View attachment 12165
whats that shader r unlock but texture fillrate and bandwidth and memory mhz and rops  r lost thier mins what the hell is this dude


----------



## topgear (Sep 15, 2013)

if you have a HD6950 then I'm sure you have unlocked it - unlocking is a process to unlock the dormant [ mostly bios locked ] shaders on a HD6950 to gain additional shaders counts for performance increment - doing so [ with clock speed increment ] makes a HD6950 [ 1408 shaders ] effectively a HD6970 [ 15087 shaders ]

From that pic I can still see Texture filrate, memory bandwidth, memory mhz and ROPS - so I'm not sure what are you trying to say here ??


----------



## niz04 (Sep 15, 2013)

topgear said:


> if you have a HD6950 then I'm sure you have unlocked it - unlocking is a process to unlock the dormant [ mostly bios locked ] shaders on a HD6950 to gain additional shaders counts for performance increment - doing so [ with clock speed increment ] makes a HD6950 [ 1408 shaders ] effectively a HD6970 [ 15087 shaders ]
> 
> From that pic I can still see Texture filrate, memory bandwidth, memory mhz and ROPS - so I'm not sure what are you trying to say here ??


they r lower than a normal 1gb 6950..why that happen...can u give me a instruction how to unlock it again


----------



## Nighthawk12 (Sep 15, 2013)

LOL u're using Iball PSU with HD 6950? Change it immediately it might blow ur system lol. HD 6950 is a very power hungry card afaik.


----------



## niz04 (Sep 16, 2013)

Nighthawk12 said:


> LOL u're using Iball PSU with HD 6950? Change it immediately it might blow ur system lol. HD 6950 is a very power hungry card afaik.



lool too late to warn my psu is kind of F***** up today...i oced my xeon x3220 and ram while playing far cry 3 after 2 hr pc got automatic off ..i thought that because of heat of proccy and gpu but i tried to turn it on .bo luck...then i tried another hp oem psu all component r working...can u say which is the best budget psu for gaming and oc...and something about bios of gpu


----------



## Nighthawk12 (Sep 16, 2013)

Get atleast Seasonic Sii 520 (dunno the exact model) As HD 6950/6970 are very power hungry cards...


----------



## topgear (Sep 17, 2013)

niz04 said:


> lool too late to warn my psu is kind of F***** up today...i oced my xeon x3220 and ram while playing far cry 3 after 2 hr pc got automatic off ..i thought that because of heat of proccy and gpu but i tried to turn it on .bo luck...then i tried another hp oem psu all component r working...can u say which is the best budget psu for gaming and oc...and something about bios of gpu



don't think too much about the gpu bios now - first get a good PSu like the one suggested above and test the clock speeds of the gpu.


----------



## niz04 (Sep 17, 2013)

Nighthawk12 said:


> Get atleast Seasonic Sii 520 (dunno the exact model) As HD 6950/6970 are very power hungry cards...

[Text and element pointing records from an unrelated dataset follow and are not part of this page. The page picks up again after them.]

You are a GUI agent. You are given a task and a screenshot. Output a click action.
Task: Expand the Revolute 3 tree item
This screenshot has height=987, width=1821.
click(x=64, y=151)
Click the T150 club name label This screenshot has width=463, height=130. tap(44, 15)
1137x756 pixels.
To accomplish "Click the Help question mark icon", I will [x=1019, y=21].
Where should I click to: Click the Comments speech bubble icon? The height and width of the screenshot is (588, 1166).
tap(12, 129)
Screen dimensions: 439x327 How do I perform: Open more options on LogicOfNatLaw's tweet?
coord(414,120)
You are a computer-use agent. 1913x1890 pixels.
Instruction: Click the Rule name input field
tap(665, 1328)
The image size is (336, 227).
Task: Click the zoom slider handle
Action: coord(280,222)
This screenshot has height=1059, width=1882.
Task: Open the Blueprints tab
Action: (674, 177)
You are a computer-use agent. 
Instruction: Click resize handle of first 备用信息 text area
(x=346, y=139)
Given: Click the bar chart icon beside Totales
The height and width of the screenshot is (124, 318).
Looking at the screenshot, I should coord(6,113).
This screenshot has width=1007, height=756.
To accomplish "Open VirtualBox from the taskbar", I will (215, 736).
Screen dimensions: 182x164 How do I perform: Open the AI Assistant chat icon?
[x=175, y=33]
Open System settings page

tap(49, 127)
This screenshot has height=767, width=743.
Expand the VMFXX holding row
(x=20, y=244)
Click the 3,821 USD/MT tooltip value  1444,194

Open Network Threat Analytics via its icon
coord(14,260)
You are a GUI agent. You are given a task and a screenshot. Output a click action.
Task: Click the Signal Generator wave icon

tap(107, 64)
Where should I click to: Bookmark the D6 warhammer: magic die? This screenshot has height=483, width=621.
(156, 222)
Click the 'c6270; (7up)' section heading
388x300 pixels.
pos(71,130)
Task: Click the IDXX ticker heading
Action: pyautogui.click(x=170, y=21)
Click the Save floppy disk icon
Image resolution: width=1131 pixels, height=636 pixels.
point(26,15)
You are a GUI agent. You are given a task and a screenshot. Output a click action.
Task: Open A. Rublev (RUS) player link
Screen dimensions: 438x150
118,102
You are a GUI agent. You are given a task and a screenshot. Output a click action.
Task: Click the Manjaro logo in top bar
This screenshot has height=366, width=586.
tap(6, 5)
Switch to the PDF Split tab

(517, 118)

any other budget psu uner 3k ..i cant go that far ...and any budget gaming pc cabinet under 2.6k and link plss

how to test the clock speed of the gpu

how to test the clock speed of the gpu


----------



## rijinpk1 (Sep 17, 2013)

niz04 said:


> any other budget psu uner 3k ..i cant go that far ...and any budget gaming pc cabinet under 2.6k and link plss



dont compromise on psu. It is the most important part of you system . Drop the the idea of gettng a gaming cabby now. instead get seasonic  s12ii 520/620 and a local cabby. you can change the cabby anytime later.



niz04 said:


> how to test the clock speed of the gpu



use gpuz utility.


----------



## niz04 (Sep 17, 2013)

rijinpk1 said:


> dont compromise on psu. It is the most important part of you system . Drop the the idea of gettng a gaming cabby now. instead get seasonic  s12ii 520/620 and a local cabby. you can change the cabby anytime later.
> 
> 
> 
> use gpuz utility.



does seasonic s12ii 520 will handle what i throw at him like 3 hdd 1 odd ,6950,2x2 4gb  ram and xeon ..how much peak power does this psu has


----------



## rijinpk1 (Sep 17, 2013)

niz04 said:


> does seasonic s12ii 520 will handle what i throw at him like 3 hdd 1 odd ,6950,2x2 4gb  ram and xeon ..how much peak power does this psu has



it should handle. but getting 620 wont hurt either as you have the budget.


----------



## Nerevarine (Sep 17, 2013)

Seriously Iball PSU on a HD 6950 ... thats a new level of ridiculousness..
+1 to a seasonic 520 from my side


----------



## niz04 (Sep 18, 2013)

620 is totaly out of my budget its 5.2k..4.2k for 520....which is good

can this work *www.snapdeal.com/product/seasonic-eco-series-600w-power/1379245


----------



## topgear (Sep 19, 2013)

Seasonic Eco 600W is a decent unit and if you want you can go for it.


----------



## sumonpathak (Sep 19, 2013)

Eco series are basically s12ii series rated only for 230v lines...so can go for it...


----------



## niz04 (Sep 19, 2013)

does it can take load of all my things after oc xeon x3220,6950,2x2 4gb ram,3 hdd,1 odd

how many pcie does this psu has


----------



## topgear (Sep 21, 2013)

it can easily take the load of your entire pc and it has 2x pci-e power connectors.


----------



## niz04 (Sep 22, 2013)

topgear said:


> it can easily take the load of your entire pc and it has 2x pci-e power connectors.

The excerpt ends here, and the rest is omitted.